I believe it was well accepted by the community of this site. And I like
to play it (I confess I'm such a poor player I did not yet had the
courage to play with real people over here..)

The original courier chess is game with much interest and playbale as it
is (interesting to analise is: its slower pace is because of the lack of
Queen or the dimensions fo the board?), the Alfil seams almost out of
place when compering to the other pieces. That is whay I proposed to play
it with Alibabas instead of Alfil. My ideia was: we have a piece that goes
to all squares on the board (Rook), other to half (Courier) and other to
half of that (Alibaba). The question is: could we still call it courier
chess? I believe so, althoug possibly every one would disagree.

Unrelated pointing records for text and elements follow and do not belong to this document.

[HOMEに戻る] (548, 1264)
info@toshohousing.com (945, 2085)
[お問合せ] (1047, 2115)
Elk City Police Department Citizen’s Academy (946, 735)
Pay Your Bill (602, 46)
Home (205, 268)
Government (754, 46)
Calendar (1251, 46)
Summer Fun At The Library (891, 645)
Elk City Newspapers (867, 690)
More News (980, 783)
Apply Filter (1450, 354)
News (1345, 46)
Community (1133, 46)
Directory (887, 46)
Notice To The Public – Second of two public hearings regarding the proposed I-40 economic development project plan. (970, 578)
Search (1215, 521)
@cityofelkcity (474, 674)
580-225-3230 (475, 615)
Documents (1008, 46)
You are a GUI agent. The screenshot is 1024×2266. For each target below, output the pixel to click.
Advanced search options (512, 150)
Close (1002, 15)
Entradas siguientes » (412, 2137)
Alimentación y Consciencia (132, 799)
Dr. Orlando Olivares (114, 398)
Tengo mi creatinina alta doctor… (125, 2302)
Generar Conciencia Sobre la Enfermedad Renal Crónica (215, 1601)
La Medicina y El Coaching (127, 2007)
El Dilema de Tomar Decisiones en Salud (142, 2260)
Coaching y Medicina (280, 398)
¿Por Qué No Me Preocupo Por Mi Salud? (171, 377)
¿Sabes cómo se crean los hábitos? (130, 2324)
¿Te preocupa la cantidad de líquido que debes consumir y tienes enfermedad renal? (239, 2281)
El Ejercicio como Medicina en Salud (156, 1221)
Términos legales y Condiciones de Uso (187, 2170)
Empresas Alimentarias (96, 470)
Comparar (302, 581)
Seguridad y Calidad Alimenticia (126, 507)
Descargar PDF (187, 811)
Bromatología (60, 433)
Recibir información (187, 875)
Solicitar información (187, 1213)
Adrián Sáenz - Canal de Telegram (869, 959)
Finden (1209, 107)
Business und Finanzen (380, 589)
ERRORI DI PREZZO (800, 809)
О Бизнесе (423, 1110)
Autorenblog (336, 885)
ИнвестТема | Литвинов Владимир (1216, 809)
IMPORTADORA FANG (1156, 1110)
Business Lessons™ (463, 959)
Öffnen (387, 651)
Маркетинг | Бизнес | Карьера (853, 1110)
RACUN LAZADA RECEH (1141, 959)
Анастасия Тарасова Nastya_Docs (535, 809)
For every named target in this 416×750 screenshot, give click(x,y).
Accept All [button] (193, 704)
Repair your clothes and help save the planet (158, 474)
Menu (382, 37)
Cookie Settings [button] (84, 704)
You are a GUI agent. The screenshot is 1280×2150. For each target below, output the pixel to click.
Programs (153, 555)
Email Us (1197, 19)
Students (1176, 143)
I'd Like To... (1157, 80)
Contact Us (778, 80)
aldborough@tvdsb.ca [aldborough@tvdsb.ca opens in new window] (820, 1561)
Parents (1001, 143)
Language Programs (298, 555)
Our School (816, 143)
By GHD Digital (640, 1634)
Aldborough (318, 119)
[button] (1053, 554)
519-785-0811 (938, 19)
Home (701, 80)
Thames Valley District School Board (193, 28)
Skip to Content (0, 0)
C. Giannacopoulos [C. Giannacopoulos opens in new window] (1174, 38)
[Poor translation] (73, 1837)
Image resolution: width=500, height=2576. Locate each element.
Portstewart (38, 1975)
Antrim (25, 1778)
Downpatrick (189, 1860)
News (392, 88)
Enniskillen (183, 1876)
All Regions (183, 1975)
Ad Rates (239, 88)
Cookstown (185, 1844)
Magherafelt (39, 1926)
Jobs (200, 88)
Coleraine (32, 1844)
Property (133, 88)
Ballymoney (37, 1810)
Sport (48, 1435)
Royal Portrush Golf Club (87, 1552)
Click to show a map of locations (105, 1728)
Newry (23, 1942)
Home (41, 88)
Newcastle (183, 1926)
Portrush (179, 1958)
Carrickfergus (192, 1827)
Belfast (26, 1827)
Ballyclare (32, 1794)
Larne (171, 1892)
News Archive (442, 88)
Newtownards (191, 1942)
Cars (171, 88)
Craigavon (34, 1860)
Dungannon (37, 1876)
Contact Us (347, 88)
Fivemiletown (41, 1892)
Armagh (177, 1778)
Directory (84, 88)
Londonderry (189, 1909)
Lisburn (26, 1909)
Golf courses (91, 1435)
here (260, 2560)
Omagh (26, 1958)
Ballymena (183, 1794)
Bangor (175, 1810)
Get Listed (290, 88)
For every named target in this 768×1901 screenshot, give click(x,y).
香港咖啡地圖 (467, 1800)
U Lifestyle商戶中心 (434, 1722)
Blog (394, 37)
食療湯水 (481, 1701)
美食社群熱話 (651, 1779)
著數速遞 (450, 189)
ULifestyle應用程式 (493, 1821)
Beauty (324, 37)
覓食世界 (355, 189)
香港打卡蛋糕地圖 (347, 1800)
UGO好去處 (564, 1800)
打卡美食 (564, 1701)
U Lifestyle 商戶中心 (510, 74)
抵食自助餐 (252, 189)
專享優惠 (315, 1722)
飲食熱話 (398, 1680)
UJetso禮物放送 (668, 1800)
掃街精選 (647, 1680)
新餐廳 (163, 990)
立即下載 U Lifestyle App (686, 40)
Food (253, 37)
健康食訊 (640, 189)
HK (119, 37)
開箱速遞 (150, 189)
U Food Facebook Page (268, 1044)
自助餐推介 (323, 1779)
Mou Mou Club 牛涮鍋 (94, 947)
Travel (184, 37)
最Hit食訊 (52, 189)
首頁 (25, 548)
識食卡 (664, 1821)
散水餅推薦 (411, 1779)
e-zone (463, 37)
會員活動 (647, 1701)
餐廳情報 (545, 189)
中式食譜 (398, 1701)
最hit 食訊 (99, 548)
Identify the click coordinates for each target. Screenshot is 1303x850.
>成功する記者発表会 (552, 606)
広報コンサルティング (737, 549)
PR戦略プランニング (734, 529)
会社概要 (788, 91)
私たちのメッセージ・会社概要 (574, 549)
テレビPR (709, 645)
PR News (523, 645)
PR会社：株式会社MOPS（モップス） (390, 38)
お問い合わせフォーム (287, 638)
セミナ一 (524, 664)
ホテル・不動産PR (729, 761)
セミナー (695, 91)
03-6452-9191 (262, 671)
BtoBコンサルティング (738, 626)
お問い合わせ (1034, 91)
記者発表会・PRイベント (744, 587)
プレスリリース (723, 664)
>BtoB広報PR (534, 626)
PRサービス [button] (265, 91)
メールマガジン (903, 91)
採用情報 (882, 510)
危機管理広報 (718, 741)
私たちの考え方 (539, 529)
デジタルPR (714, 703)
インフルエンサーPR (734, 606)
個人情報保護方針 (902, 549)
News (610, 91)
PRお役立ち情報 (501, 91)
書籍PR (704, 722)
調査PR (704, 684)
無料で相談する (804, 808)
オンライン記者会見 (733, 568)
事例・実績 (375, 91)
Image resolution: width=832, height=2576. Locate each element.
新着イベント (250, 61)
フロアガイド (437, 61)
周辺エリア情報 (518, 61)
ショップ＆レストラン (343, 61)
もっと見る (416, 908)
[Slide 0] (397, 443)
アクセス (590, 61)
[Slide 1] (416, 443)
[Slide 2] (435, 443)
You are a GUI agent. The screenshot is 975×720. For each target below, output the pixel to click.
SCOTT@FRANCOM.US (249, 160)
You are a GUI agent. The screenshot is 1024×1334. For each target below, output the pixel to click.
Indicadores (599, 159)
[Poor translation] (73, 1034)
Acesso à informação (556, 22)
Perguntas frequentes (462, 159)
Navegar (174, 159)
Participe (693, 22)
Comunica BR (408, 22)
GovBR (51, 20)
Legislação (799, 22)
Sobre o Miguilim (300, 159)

George Duke wrote on Wed, Jun 25, 2008 07:07 PM UTC:Good ★★★★
''Some people'' means himself also, the main modifier of Courier. Nuno Cruz refers to his own Courier de la Dama. So, Cruz now does not sanction adding the Modern Queen. Medieaval Gala from the same region of Europe is better lesser-known game and on 100 squares omits Knights. Here, with Knights on 96, it takes still poor Knight six moves to cross corners, with or without that Mad Queen.

George Duke wrote on Tue, Feb 8, 2005 05:25 PM UTC:
Personally I would not bother using Sissa or C.Bishop in a CV. Frequent reference to Sissa is for comparison when running across multi-pathers. Raven(R+NN) and S appear about the same value since Sissa has four paths to its Rook-squares, both near Queen value. Raven too does not generally fit well into any quality CV. I like Sissa better because of originality and well-known arrival squares.(The Courier de la Dama Furious uses CB.) Crooked Bishop so-called is only somewhat less vacuous than 'Crooked Rook':--is that already invented? [Yes of course, in same article Betza re-invents CB]

Greg Strong wrote on Tue, Feb 8, 2005 02:45 AM UTC:
I find the Sissa incredibly confusing.  The Crooked Bishop a little less
so, but only a little.  The raven is straight-forward enough, and perhaps
similar to a Sissa in strength ...

From a programming perspective, Knight-riders are fairly tricky, and you
incur a significant performace penalty when you generate moves for them. 
Multi-path pieces incur a *huge* penalty in cost of computation, even well
beyond that of Knight-riders.

George Duke wrote on Tue, Feb 8, 2005 01:08 AM UTC:
Crooked Bishop must turn 90 degrees each step. It is a multipath chess piece after my article of that name. To its (0,2) squares CB is two-pathed. To others of its squares, however, it is single-pathed. Ralph Betza's Crooked Bishop is not very effective since it implements variably depending on the squares. There are better ways to define a change of direction of 90 degrees or 45 degrees in a chess piece. Cetina's Sissa(45- or 225-) is superior to Crooked Bishop because it is easier to visualize the destination squares.

Greg Strong wrote on Tue, Feb 8, 2005 12:41 AM UTC:Good ★★★★
I had not noticed this page until George Duke's recent post.  I like the
alterations made here (at least in the first game.)  I will add it to
ChessV shortly, because it already supports Courier Chess, and this is an
easy addition.

I also like the 12x8 board, and suspect that it may be a great board for
CVs that has not been adequately explored.

As for the second game, I have not played a game with a crooked bishop, so
I can't speak to playability.  I can say, though, that I am not sure at
all how to program such a piece into ChessV in any 'good' way.  For what
I mean by good ways vs. bad ways, I will need to get into some detail about
ChessV architecture.  I will start this (complex) discussion on the ChessV
thread sometime in the future.

George Duke wrote on Sun, Feb 6, 2005 11:39 PM UTC:Good ★★★★
'DEF,LargeCV': In the more conventional Courier 'de la Dama' several changes, the major adding the modern Queen, eliminate the three unprotected Pawns of Courier Chess. Fortunately, unlike with Carrera's Chess copycats, only a handful have seen fit to re-design classic Courier Chess, despite the three array-unguarded Pawns. I would opt to play that original, even with its slower pace, for historic interest and this one's being rather uncreative alteration.